Wednesday, June 10, 2015

NC’s Karen E. Bender on shortlist for prestigious Frank O’Connor International Short Story Award

On June 4, the Munster Literature Centre announced the shortlist for the £25,000 ($38,174) Frank O’Connor Prize, “the single most lucrative prize for a collection of short stories.” The prize, named for the writer described by W.B. Yeats as the Irish Chekhov, receives support from the Cork City (Ireland) Council and University College, Cork.
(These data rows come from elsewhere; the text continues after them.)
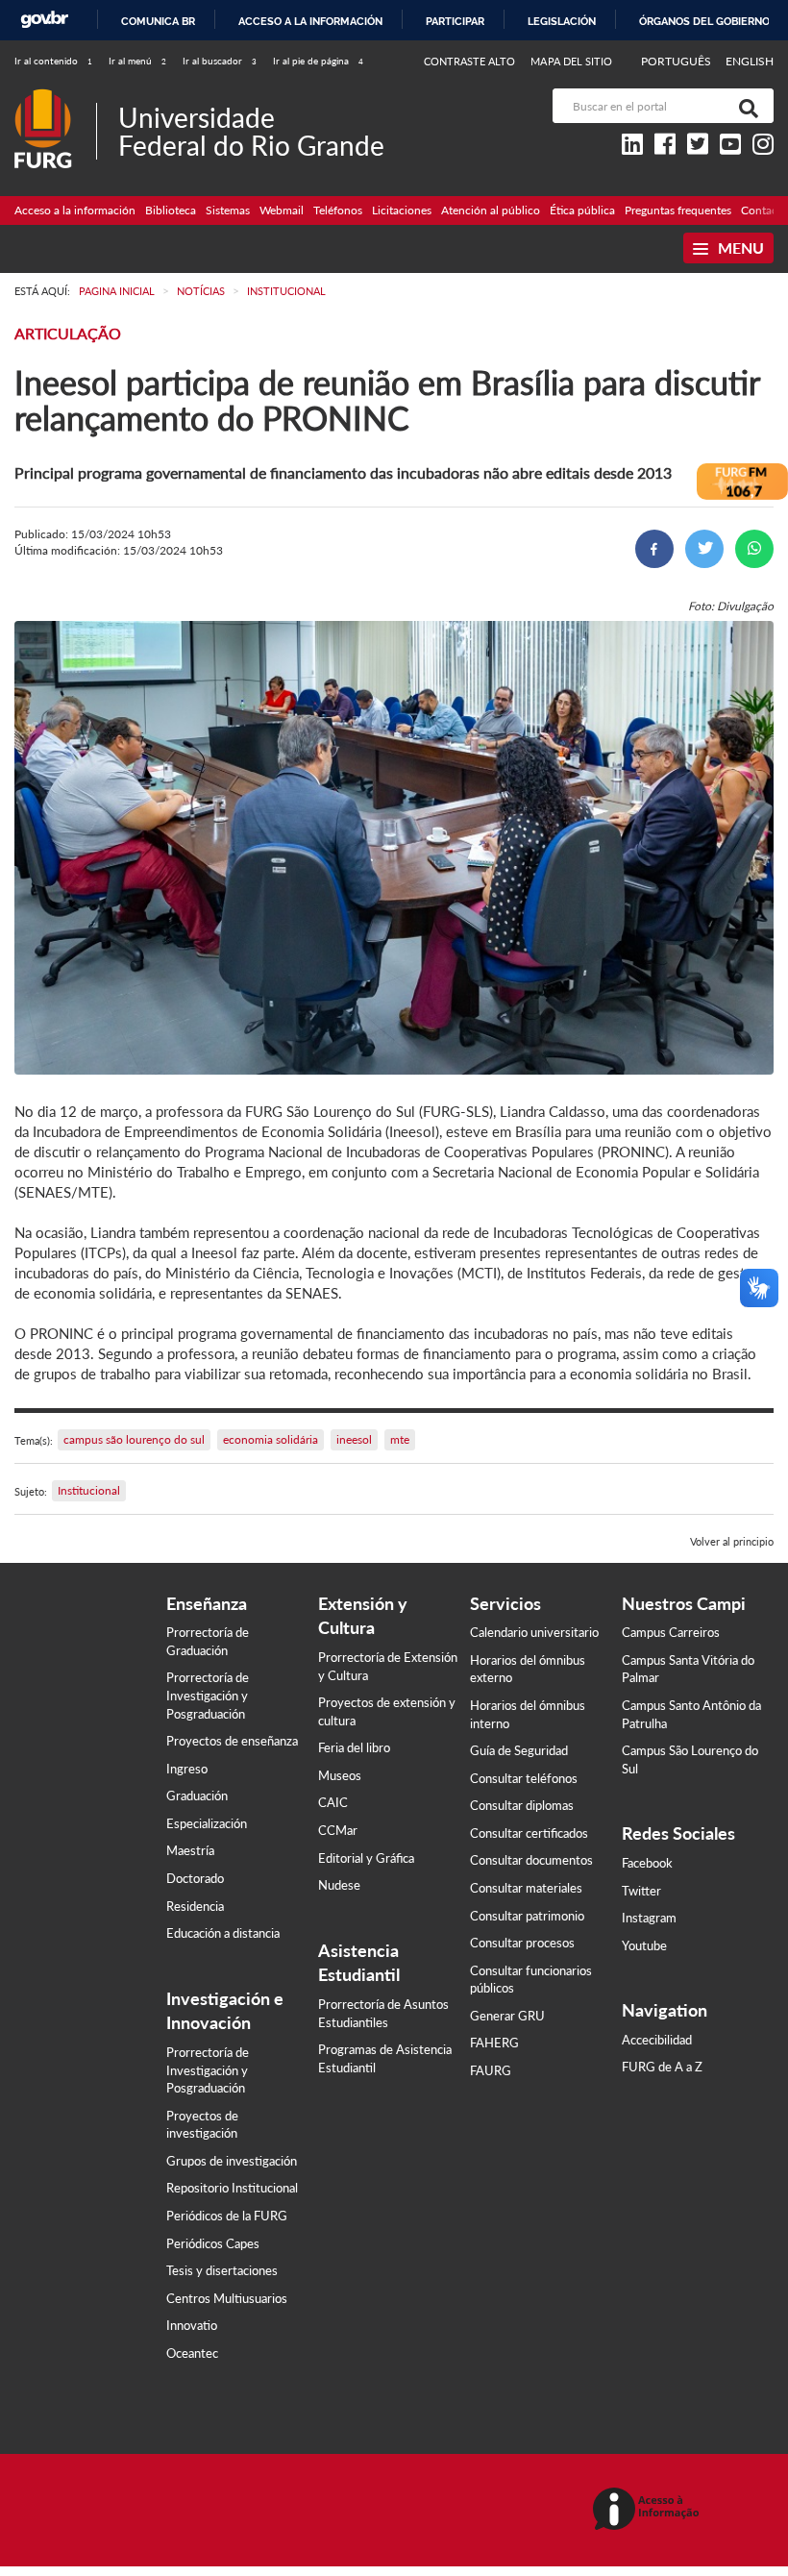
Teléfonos (337, 210)
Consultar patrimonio (527, 1915)
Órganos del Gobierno (704, 21)
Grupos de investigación (231, 2160)
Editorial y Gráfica (366, 1858)
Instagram (649, 1917)
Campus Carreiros (671, 1632)
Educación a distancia (223, 1933)
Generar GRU (507, 2015)
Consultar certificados (529, 1833)
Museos (339, 1775)
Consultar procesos (522, 1942)
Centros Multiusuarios (226, 2298)
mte (399, 1439)
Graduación (197, 1795)
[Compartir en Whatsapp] (754, 549)
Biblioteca (170, 210)
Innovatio (191, 2325)
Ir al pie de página (318, 60)
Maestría (190, 1850)
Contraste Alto (470, 61)
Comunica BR (158, 21)
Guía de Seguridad (519, 1750)
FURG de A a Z (662, 2066)
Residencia (195, 1906)
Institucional (89, 1490)
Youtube (644, 1945)
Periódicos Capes (212, 2243)
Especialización (206, 1823)
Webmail (281, 210)
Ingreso (187, 1768)
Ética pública (582, 210)
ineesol (354, 1439)
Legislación (562, 21)
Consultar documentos (531, 1860)
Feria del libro (354, 1747)
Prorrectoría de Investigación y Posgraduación (207, 1695)
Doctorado (195, 1878)
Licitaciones (401, 210)
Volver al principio (732, 1541)
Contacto (764, 210)
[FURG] (55, 96)
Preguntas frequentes (678, 210)
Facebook (647, 1862)
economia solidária (270, 1439)
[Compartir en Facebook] (654, 549)
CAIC (333, 1802)
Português (677, 61)
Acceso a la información (310, 21)
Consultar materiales (526, 1887)
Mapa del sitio (571, 61)
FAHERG (494, 2042)
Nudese (339, 1885)
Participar (455, 21)
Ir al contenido (53, 60)
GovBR (44, 20)
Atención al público (490, 210)
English (750, 61)
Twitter (641, 1890)
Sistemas (228, 210)
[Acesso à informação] (649, 2510)
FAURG (490, 2070)
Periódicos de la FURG (226, 2215)
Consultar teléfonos (524, 1778)
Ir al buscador (220, 60)
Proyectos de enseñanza (232, 1740)
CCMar (337, 1830)
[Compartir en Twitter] (704, 549)
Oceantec (192, 2353)
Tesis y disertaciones (222, 2270)
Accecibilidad (657, 2039)
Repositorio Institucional (232, 2187)
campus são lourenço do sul (134, 1439)
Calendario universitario (534, 1632)
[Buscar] (744, 105)
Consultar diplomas (522, 1805)
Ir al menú (137, 60)
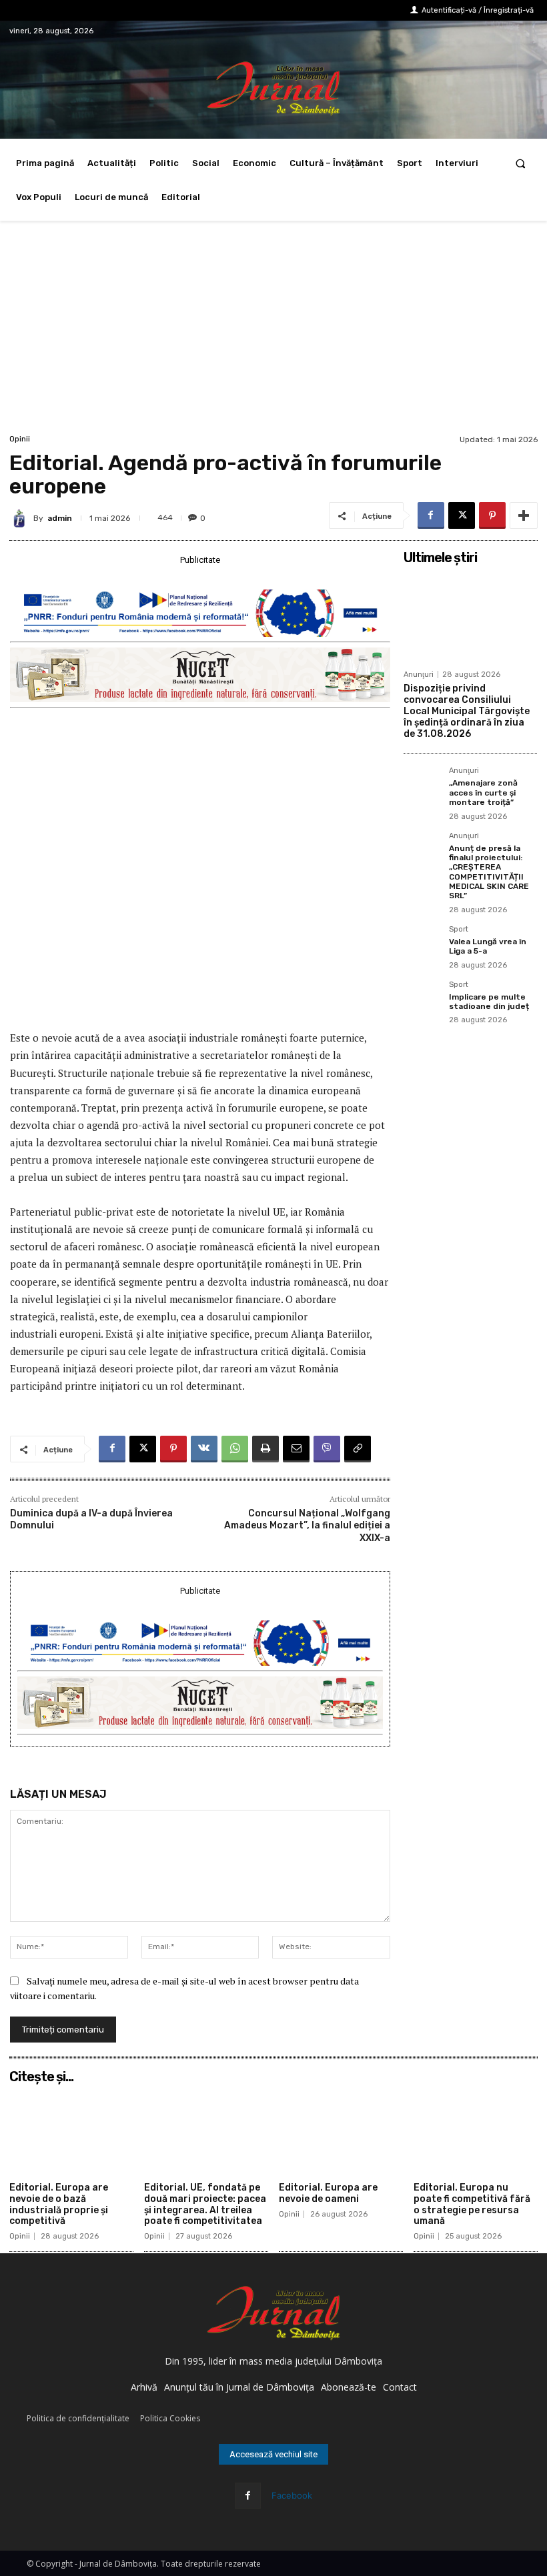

Six authors made the 2015 shortlist: three Americans, a Chilean, a New Zealander and a Welsh writer. The winner will be announced in early
July; the award will be presented at the close of the Cork International Short story Festival, the world’s oldest annual short story festival.

Photo by Jonah Siegel

Karen E. Bender of Wilmington is a finalist for “Refund,” of which Publisher’s Weekly wrote:

Money and its mysteries – how to get it, keep it, steal it, and do without it – link the stories in this collection, but so do the mysteries of having children or being one. Bender’s youthful characters are imperious creatures who leave their parents bewildered, exhausted, and wrung out with love

In an interview with The Irish Times, Bender said, “The word inventors have to create a new term to describe how I felt when I learned that Refund was on the short list. Excited, thrilled, honored – none of them quite do it. To have my book included on this list, to join the incredible writers on it this year and in years past, to be part of this necessary celebration of the short story – there is no word that will express this.”

Photo by Ruthie Earley

Also on the short list is Tony Earley for Mr. Tall. Earley grew up in North Carolina and sets many of his stories there. Jess Walter, writing in The New York Times, said of Mr. Tall:

Tony Earley’s elegiac new collection, “Mr. Tall,” begins in playful rhyme, with a couple named Darryl and Cheryl from Argyle, N.C. It ends some 240 pages later with a plea: “For God’s sake, don’t close this book.”

The six stories and one novella in between might be read as a progression of sorts, from the lucid, laconic Earley of “Jim the Boy” (2000) and “The Blue Star” (2008) to an older writer – edgier, in both senses of the word, and not above venturing into deep metafictional woods to contemplate the fading state of storytelling.

Photo by Anne Sherwood

A third American writer, Thomas McGuane, is on the shortlist for Crow Fair. In my review of 5/12/15, I noted:

The characters in Crow Fair, Thomas McGuane’s newest short story collection, are mostly losers – people who are on their way down or already there. A fair number are old people sliding into death or dementia. Yet, all of these hapless folks are presented with a kind of tender empathy and affectionate humor. We recognize them (and perhaps ourselves in them) and, maybe, shake our heads a little ruefully but we aren’t given cause to sneer.

Also selected is Carys Davies for The Redemption of Galen Pike. Its publisher described Davies’ collection:

In a remote Australian settlement a young wife with an untellable secret reluctantly invites her neighbour into her home. A Quaker spinster offers companionship to a condemned man in a Colorado jail. In the ice and snows of Siberia an office employee from Birmingham witnesses a scene that will change her life. At a jubilee celebration in a northern English town a middle-aged alderman opens his heart to Queen Victoria. A teenage daughter leaves home in search of adventure. High in the Cumbrian fells a woman seeks help from her father’s enemy.

Spare, precise, charged with a prickly wit, the stories in Carys Davies's sparkling second collection remind us how little we know of the lives of others.

Kirsty Gunn is shortlisted for Infidelities. Catherine Taylor said the collection consists of “rich, melodic stories about love, marriage and beyond [that] make for a masterclass in the art of fiction.” (The Guardian, 11/14/14)

The sixth finalist is Chilean author Alejandro Zambra for My Documents. Natasha Wimmer, writing in The New York Times (3/27/15), said:

[Zambra’s] slight, ­intimate novels created a stir when they appeared in English, attracting readers who appreciated their meshing of ­Barthesian inquiry with the muffled malaise of daily life in post-Pinochet Chile. Their chronicles of diffident romances or precarious domestic arrangements set the stage for intensely affecting examinations of the mechanics of fiction. The title of his new collection carries on the metafictional game.

However, one of the most interesting statements made in connection with the prize came from Patrick Cotter, artistic director of the Munster Literature Center, who selected the jury and acts as non-voting chairman. It should bring joy (and hope) to the hearts of struggling writers everywhere:

Every year we receive more and more entries. It is striking to note that we have three titles this year from small independent presses. It demonstrates that the dissemination of good writing is vital at a grassroots level; that multinational conglomerates don’t have a monopoly on major talent.